1. La comparaison entre citations redoublées au sein même des
Deipnosophistes permet d’esquisser une réponse à la question suivante : les
citations non textuelles consistent-elles seulement à faire passer au style indirect
les mots de Théopompe ? Deux indices peuvent nous guider: la reformulation en
d’autres termes, d’une part, les changements affectant l’ordre de l’énoncé, d’autre
part.
a. La reformulation
Athénée se contente-t-il de faire passer au style indirect les mots de
Théopompe ou reformule-t-il avec ses propres mots? Il est des cas de citations
non textuelles où il s’est borné à reproduire au style direct les mots de
Théopompe : on trouve en effet en deux passages distincts une même citation
formulée dans les mêmes termes, une fois au style direct (citation textuelle),
l’autre au style indirect (citation non textuelle).

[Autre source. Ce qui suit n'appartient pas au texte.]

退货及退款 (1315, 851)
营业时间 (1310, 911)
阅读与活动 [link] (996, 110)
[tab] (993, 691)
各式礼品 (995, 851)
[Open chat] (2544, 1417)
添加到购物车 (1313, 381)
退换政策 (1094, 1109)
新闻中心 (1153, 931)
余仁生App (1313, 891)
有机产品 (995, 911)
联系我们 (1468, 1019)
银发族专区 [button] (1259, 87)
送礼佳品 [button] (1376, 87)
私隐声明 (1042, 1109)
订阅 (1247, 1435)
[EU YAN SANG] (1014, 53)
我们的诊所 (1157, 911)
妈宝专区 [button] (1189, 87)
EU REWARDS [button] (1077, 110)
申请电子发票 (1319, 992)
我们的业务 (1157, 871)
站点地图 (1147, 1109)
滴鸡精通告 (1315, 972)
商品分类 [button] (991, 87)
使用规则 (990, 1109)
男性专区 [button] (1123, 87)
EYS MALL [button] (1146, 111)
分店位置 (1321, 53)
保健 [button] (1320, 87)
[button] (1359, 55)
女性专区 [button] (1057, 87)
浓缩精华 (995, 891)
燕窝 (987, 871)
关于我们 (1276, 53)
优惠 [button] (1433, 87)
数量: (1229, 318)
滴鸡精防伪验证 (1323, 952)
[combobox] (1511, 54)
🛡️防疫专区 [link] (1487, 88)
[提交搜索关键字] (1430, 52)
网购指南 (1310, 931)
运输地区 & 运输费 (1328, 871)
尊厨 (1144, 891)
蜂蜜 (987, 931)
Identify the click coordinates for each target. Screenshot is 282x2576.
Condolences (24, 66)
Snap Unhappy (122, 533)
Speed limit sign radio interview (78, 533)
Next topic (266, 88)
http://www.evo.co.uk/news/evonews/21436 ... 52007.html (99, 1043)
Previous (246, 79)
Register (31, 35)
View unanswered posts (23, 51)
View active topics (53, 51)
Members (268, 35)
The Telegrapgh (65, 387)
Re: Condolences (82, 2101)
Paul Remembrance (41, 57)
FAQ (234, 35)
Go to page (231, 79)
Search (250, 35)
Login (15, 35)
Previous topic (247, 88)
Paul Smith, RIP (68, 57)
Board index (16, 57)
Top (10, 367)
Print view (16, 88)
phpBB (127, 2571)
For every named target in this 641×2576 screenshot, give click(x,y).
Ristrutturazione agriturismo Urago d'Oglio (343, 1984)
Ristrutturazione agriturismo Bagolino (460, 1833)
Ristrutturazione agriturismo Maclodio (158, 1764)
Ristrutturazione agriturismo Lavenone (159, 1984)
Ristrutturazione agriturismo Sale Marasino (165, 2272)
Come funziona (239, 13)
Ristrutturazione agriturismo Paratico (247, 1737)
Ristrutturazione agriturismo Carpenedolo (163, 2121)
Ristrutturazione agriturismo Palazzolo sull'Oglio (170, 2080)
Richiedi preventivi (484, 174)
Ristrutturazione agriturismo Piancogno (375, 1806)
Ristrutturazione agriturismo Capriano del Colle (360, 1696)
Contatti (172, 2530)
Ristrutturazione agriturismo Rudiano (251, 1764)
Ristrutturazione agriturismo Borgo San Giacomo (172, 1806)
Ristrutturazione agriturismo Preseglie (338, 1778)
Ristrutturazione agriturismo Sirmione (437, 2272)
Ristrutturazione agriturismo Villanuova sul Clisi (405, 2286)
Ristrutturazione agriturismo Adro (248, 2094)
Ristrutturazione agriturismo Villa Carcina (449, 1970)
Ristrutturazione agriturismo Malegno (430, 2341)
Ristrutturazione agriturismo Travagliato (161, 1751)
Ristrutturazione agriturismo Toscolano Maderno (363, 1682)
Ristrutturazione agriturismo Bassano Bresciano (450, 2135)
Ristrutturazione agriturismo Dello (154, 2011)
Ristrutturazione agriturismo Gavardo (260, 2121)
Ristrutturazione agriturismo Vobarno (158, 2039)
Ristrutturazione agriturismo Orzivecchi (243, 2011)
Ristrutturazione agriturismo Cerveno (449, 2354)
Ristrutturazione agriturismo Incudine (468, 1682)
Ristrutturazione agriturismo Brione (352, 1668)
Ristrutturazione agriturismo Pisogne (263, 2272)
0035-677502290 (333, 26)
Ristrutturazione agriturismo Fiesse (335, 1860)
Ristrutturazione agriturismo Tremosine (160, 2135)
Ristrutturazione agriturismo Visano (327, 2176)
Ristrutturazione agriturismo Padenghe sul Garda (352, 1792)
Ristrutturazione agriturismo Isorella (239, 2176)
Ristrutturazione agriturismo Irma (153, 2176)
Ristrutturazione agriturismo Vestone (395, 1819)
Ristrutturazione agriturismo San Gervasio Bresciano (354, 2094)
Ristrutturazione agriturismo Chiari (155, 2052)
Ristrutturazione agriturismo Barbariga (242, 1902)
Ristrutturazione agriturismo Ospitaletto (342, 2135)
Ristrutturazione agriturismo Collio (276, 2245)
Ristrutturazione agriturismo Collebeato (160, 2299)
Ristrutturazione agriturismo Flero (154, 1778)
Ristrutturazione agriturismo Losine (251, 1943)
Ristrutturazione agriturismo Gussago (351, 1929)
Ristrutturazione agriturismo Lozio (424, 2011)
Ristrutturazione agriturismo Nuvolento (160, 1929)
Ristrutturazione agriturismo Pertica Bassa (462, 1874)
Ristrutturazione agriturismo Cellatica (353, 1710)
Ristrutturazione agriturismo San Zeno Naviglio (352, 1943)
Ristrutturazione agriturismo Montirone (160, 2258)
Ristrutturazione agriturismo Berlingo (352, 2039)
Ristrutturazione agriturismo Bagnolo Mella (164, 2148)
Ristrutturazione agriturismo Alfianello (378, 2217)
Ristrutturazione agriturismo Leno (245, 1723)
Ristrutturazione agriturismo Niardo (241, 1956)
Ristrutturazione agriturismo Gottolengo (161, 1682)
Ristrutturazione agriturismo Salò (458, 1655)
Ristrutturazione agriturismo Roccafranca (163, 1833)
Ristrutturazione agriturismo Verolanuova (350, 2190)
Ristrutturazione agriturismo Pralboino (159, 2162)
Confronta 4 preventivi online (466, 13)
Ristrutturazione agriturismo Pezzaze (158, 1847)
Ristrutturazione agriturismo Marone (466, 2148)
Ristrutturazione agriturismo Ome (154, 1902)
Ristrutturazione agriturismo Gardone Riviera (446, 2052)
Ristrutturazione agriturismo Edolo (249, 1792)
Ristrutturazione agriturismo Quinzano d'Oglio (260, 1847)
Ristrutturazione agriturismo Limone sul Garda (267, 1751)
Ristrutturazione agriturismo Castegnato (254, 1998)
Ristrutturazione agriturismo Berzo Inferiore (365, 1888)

X, 443b : Ἀρδιαῖοι δέ, φησί, κέκτηνται προσπελατῶν ὥσπερ εἱλώτων
τριάκοντα μυριάδας.
VI, 271e: Ἀρδιαίους φησὶ κεκτῆσθαι προσπελατῶν ὥσπερ εἱλώτων
τριάκοντα μυριάδας (F 40).
De plus, l’emploi de certains termes relevant proprement des préoccupations
deipnosophistiques n’est pas nécessairement dû à leur insertion par Athénée.
Ainsi, quand, dans une citation non textuelle, Démocrite dit au sujet de Philippe :
καὶ Φίλιππος δ’ ὁ τοῦ Ἀλεξάνδρου πατὴρ φιλοπότης ἦν, ὡς ἱστορεῖ
Θεόπομπος ἐν τῇ ἕκτῃ καὶ εἰκοστῇ τῶν ἱστοριῶν (X, 435a = F 163), on
retrouve ce qualificatif de φιλοπότης appliqué à Philippe dans une citation
textuelle que Démocrite lui-même emprunte peu après au livre LIII des
Philippiques (X, 435c = F 236: ὢν γὰρ φιλοπότης καὶ τὸν τρόπον ἀκόλαστος
καὶ βωμολόχος 65 κτλ.) – ce qui donne à penser que Théopompe employait
effectivement ce terme.
65
La conjecture de Casaubon βωμολόχους, universellement acceptée par les éditeurs, ne
nous semble pas pertinente : συχνούς peut parfaitement remplir une fonction pronominale, τὸν
τρόπον ἀκόλαστος καὶ βωμολόχος est tout à fait naturel et en accord avec le style de Th., et
Th. qualifie Philippe de βωμολόχος dans le F 162 (VI, 260b-c).
160
ANTONIO L. CHÁVEZ REINO ET GABRIELLA OTTONE
D’un autre côté, certains exemples conduisent à penser que les qualificatifs
sont parfois imputables à Athénée, qui ne reproduit que le sens général du texte
de Théopompe. On lit, par exemple, en X, 415d : περὶ δὲ Θυὸς τοῦ
Παφλαγόνων βασιλέως ὅτι καὶ αὐτὸς ἦν πολυφάγος προειρήκαμεν,
παραθέμενοι Θεόπομπον ἱστοροῦντα ἐν τῇ πέμπτῃ καὶ τριακοστῇ. Est-ce à
dire que Théopompe qualifiait Thys de πολυφάγος ? Si l’on se reporte au
passage auquel Athénée nous renvoie (IV, 144f = F 179), on constate que dans
cette autre citation de Théopompe (non textuelle, elle aussi, mais bien plus
développée) il n’y a rien qui, dans la formulation, corresponde à ἦν πολυφάγος.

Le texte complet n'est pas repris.